本プロジェクトでは、1つのCPUマイクロカーネルを実装し、その上で仮想化したOSを複数動作させるプログラムを開発します。このOS構造では複数の実行環境がそれぞれ独立して動作するので、アプリケーションやリソースをOSごとに分離することが可能となります。このことにより、以下のような特徴をもつシステム環境を構築することができます。
(1)外部からの攻撃に耐える強固なシステム
それぞれのOS上で動作しているアプリケーションに対して他のOSのアプリケーションからはアクセスできないので、アプリケーションそのものやデータを外部から保護することができます。
(2)内部で発生した不具合に対して堅牢なシステム
あるアプリケーションに不具合が生じてもその実行環境の内部にしか影響を与えないので、被害を最小限に抑える事ができ、システム全体の信頼性が向上します。また、メモリ容量やCPU性能などシステム資源の限られている組込みシステムでは特に資源管理機能がシステムの信頼性において重要となりますが、仮想化OS構造では、OSごとに資源を割り当てたりできるので、効率良い資源管理が可能となります。
また、過去に各OS上で作成したアプリケーションやドライバなどのソフトウエア資産を有効に活用できるので、開発効率が向上されます。さらに各OSとそのOS上に構築したドライバやアプリケーションを合わせて仮想化するので、異なるCPUへの移植が簡単に行えます。また逆に、今後増加するであろうマルチコアプロセッサなどの複数CPUへ移植する場合には、マイクロカーネルが資源管理を行うので、対応が容易に行えます。負荷に応じてCPUの性能と構成に柔軟な対応が可能となります。
仮想化OSのデメリットとして、リアルタイム性が損なわれる事が危惧されていますが、事前実験によりマイクロカーネル上のITRONが十分なリアルタイム性を保証できることが実証されており、今回開発するアーキテクチャにおいてもこれまでと同等のリアルタイム性を実現することを目標としています。
なお、本プロジェクトの終了後には、オープンソースソフトウエアとして成果物を一般に公開いたします(2007年3月を予定)。リアルタイム性能と信頼性の高いOSが普及することにより、組込み機器全般のパフォーマンス向上に寄与したいと考えております。

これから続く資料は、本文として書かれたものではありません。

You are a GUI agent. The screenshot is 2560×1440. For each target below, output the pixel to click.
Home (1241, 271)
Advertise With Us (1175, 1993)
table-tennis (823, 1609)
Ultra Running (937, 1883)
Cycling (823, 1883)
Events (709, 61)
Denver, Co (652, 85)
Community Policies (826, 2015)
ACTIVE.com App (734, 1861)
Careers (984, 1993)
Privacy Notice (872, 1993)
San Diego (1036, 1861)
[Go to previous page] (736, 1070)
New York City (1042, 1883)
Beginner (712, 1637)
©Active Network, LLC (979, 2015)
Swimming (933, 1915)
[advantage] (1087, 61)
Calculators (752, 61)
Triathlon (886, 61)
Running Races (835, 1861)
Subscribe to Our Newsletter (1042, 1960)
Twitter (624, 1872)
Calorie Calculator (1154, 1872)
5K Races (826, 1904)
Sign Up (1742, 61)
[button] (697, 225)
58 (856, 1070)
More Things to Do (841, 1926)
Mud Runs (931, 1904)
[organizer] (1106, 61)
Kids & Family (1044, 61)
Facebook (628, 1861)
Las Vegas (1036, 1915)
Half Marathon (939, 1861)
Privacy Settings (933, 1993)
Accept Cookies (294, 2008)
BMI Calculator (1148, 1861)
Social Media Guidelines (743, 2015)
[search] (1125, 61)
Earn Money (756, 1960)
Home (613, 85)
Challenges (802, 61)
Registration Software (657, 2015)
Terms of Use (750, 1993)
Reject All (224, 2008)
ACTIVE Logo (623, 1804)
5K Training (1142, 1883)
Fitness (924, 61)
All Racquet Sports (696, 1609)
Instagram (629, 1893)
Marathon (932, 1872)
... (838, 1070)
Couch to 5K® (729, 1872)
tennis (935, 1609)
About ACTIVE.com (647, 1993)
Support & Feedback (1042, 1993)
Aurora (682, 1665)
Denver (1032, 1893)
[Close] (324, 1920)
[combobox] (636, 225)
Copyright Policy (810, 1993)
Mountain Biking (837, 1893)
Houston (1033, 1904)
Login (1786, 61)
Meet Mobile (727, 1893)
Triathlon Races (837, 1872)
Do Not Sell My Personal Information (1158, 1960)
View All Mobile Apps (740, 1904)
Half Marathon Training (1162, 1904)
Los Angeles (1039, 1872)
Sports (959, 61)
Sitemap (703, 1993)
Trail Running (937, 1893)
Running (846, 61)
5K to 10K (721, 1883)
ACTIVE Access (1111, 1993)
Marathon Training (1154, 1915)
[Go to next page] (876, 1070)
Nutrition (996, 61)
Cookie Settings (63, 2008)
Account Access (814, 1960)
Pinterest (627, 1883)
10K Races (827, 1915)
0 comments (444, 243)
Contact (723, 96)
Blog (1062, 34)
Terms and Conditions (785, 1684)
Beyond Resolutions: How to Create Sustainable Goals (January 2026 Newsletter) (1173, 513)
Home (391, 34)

なお本件に関し、以下の方々からコメントをいただいております。
早稲田大学理工学部 コンピュータネットワーク工学科 教授 中島 達夫氏
「ハードウエア仮想化は今後の組み込みシステムにおいて大変重要な技術です。
今回の取り組みは、より複雑化する組み込みシステムに対処するための重要なステップであると認識しています。」
筑波大学 大学院 システム情報工学研究科 助教授 追川 修一氏
「高い信頼性、堅牢性、セキュリティが要求される組み込みシステムには、今後、仮想化技術が欠かせないものになっていくと考えられます。今回の取り組みは産業界からの要求に応えることができるシステム構築を目指すものであり、日本の基盤ソフトウェア技術向上のためにも重要な意味を持つと考えられます。」
エルミック・ウェスコム株式会社 代表取締役社長 村島 一彌氏
「当社では創業時よりリアルタイムOSの開発に取り組んでおり、複数OSのハイブリッドアーキテクチャ開発や保護機能を有するリアルタイムOSなど、独自のOS技術を培ってきました。この度、先進的な技術開発を行う両研究室と共同で開発に携われることを光栄に思います。また、今後もこのような産学協同のプロジェクトで技術力向上を図りたいと思います。」